Friday, August 1, 2008

The Problem With Canadians

So, I put a ridiculous survey on this blog (just over there to the right) and have been pleasantly surprised to discover that five whole people have actually taken the time to vote. That's tremendous! However, I have been greatly disturbed that no one has chosen the last answer, which was to blame it on those sneaky quiet Canadians. Can't anyone besides me see this is exactly what they want?

I am sure the American Empire will fall. Just like the Roman Empire did. Just like the British Empire has waned. America (and when I say America, of course I mean just the United States of America, not our bitches, South America, Central America, Canada and Mexico) too will fall. Today there are numerous credible threats to our domination: China, Russia, Islamic Fundamentalists, rogue nuclear states, dumpy North Korean leaders. But there is one in particular which is more threatening than the others; one that is successfully undermining our superiority without us even noticing: The Canadians. Those sneaky, underhanded, insidious, clandestine, Machiavellian, serpentine, furtive, slippery, vile, iniquitous, wicked, sinister, but very polite Canadians.

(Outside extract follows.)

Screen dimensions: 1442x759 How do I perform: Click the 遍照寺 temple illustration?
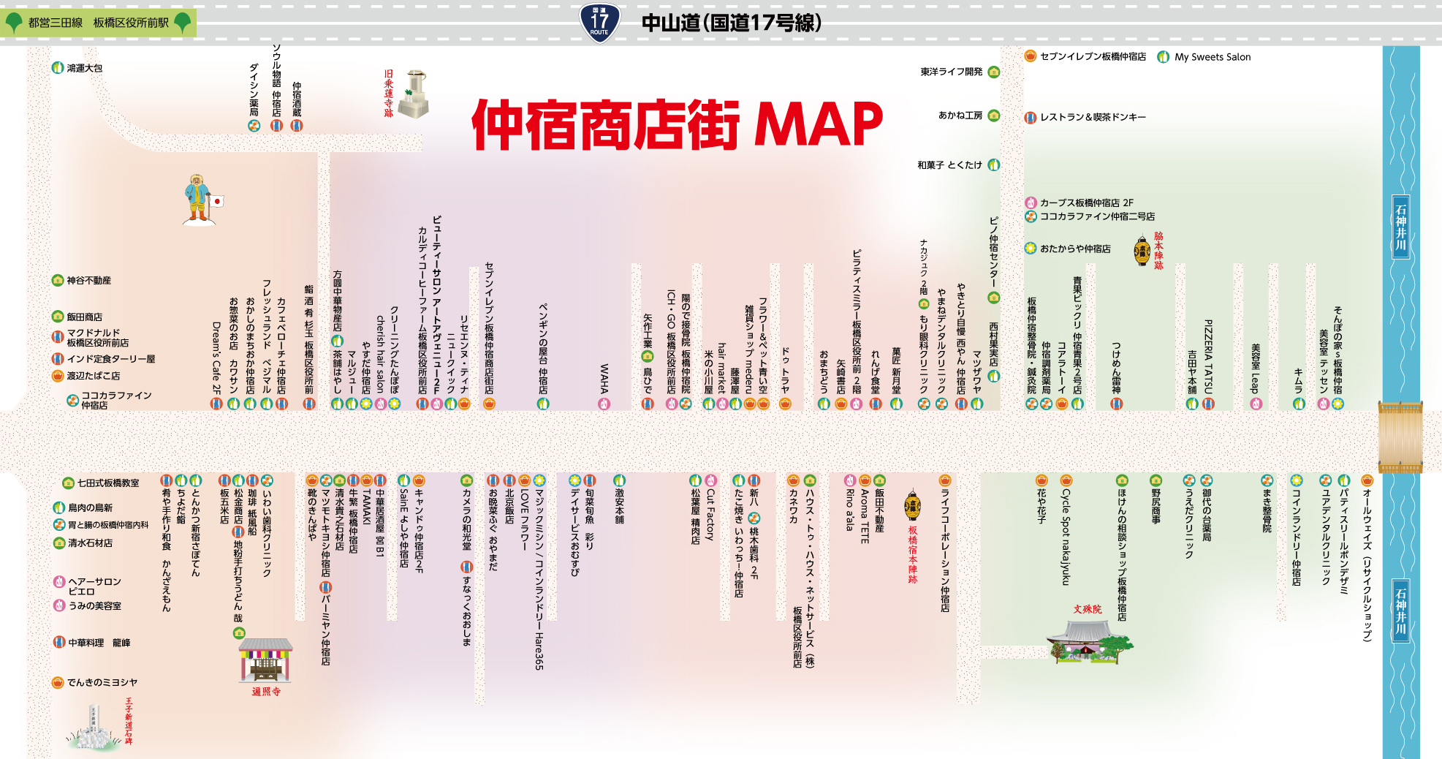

Have they brainwashed us so completely, that we refuse to even pick on them in a meaningless blog survey?

So, I just want you to realize that when a good ol' ham sandwich becomes a Canadian Bacon sandwich, you'll have no one to blame but yourselves. It may already be too late, eh?

Thursday, July 31, 2008

Fun With Politics

Hello boys, girls, and androgynous rock stars! today we'll be talking about politics. Yes that is one of the four taboo subjects we're "not supposed" to really be honest and talk about (the other three are religion, sex, and race of course). But today it's politics. Traditionally, political labels have been either "Conservative" or "Liberal" (or "Moderate" if you're a fence sitter), but over time those labels have shifted completely. What was once called a "Liberal" is now called a "Conservative" and vice versa. It can all be so confusing. Plus, what if you're social views are liberal and your fiscal views are conservative? Fortunately, our good friends over at the internet have a wonderful solution to help you see where you stand. Down at the Political Compass ( http://www.politicalcompass.org/test ), you can answer a few questions and they will show you how you're political thinking compares to Hitler! (and others). So come on down and give it a try! I scored a very Gandhi-like -3.75, -2.62. "Even if you are a minority of one, the truth is the truth." woohoo!

Wednesday, July 30, 2008

Thoughts in the key of Sea

There once was a ship. A pirate ship no less! And nary here was there a scallywag. Arrrggghh! but wait! It was also a ship of fools! And the fools played Split Some Skulls (a very popular pirate game). And it was whenst a skull had gone splitting that a brain squirted out onto the deck. The pirates were all aghast! Gasp! "What it be?" one bellowed. "Arrggh!" said the smarter of the two. So, like any good pirates, they kicked they bloody thing overboard.

Last week I created a wholly satirical blog about the slightly brain-damaged, 17th century Flemish artist, Fluvio Nortnoodle. This week I have created a space to plop thoughts that don't belong on Mr. Nortnoodle's page. Here is where the thoughts that wander too close to the edge of my brain will land when they fall. Splat! See.

Well, the spooky thing between my ears says "eat", so temporarily I bid you adieu.